The most valuable books of Buchanan are his version of the Psalms, and his Rerum Scoticarum Historia; but his satires are very excellent, and must have helped to bring the men of the ancient system into a wholesome and desirable contempt. The Franciscanus holds the first place amongst them. It is a Juvenalian satire in sonorous hexameters of great swing and flow; for Buchanan was almost equally at home in every form of Latin composition, from the sweet ripple of elegiacs to the stormy roll of indignant heroics. He places himself in the position of one who is dissuading a friend from entering the Franciscans, and proceeds to lay bare their character and habits. They are recruited, he says, from those who have no means at home; or who have angry stepmothers, and severe fathers and masters; or who are lazy, and cold to all the attractions of the muses. The order to such is a harbour of refuge and of ignoble ease. Some look after the door, and some after the kitchen. One digs in the garden; another is employed to trick widows. The duller sort are sent to dupe the rural vulgar; to give apples to the boys, and amulets to the girls, whose heads they fill with the most superstitious fancies. The dullest blockhead assumes the appearance of wisdom when he has become one of these friars, and learns to humbug the world; and in his old age may proceed to teach the art to young beginners. He will teach him how to make a judicious use of confession, and to plunder well those whose secret thoughts and deeds have become his property; how to lure innocent virgins into sin; and how, if any one resolutely declines communication with the sect, to earwig his servants, and try to get up accusations against him,— especially if his life should prove irreproachable, the accusation of heresy. A great deal more advice of the kind is given, and a story told of an adventure which had evidently befallen Buchanan himself on the Garonne. One of the brothers was travelling in company with a woman who fell into labour in the vessel; and he abandoned her to her fate, running away amidst the confusion caused by the event at the landing-place. Buchanan tells the story in the person of an old Franciscan; and, with admirable irony, makes him conclude by saying:-"Young and strong as I then was, I could hardly silence the murmurs of the people, often though I execrated the deed, and swore that the offender was some Lutheran lying hidden under the name of our holy sect!"
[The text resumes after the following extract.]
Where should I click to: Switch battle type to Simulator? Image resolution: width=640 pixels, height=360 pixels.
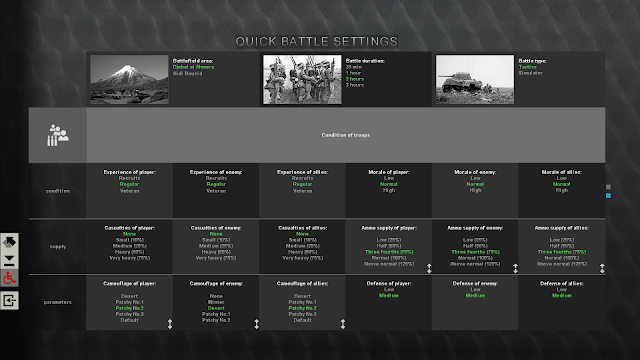pos(530,73)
We do not find in the satirical portions of Buchanan's writings the Erasmian vein of Sir David Lindsay, or the rollicking humour of Rabelais, nor even the intermediate kind of pleasantry, smacking of both, of the

Epistola Obscurorum Virorum. His fun is grim; and his abuse hearty. He is of the Juvenalian and Swiftian school of satire; a good hard proud Scots gentleman, whose keen feeling for classical beauty has given him elegance but not gentleness. There was nothing of what is now called "gushing" about George, any more than about those similar types of Scot, Smollett and Lockhart. He had much love for his own friends; much humour and feeling at bottom; but very little compassion for fools, rascals, or personal enemies. Many of his epigrams are bitter enough; and we shall transcribe a couple of them from a recent translation :—

ON THE MONKS OF ST. ANTONY.

When living, thou, St. Antony,

As swine-herd kept thy swine;
Now, dead, thou keep'st, St. Antony,
This herd of monks of thine.

The monks as stupid are as they,
As fond of dirt and prog;
In dumbness, torpor, ugliness,
Each monk is like each hog.

So much agrees 'tween herd and herd,
One point would make all good,—

If but thy monks, St. Antony,

Had acorns for their food!

ON PONTIFF PIUS.

Heaven he had sold for money; earth he left in death as well;
What remains to Pontiff Pius ?-nothing that I see but hell!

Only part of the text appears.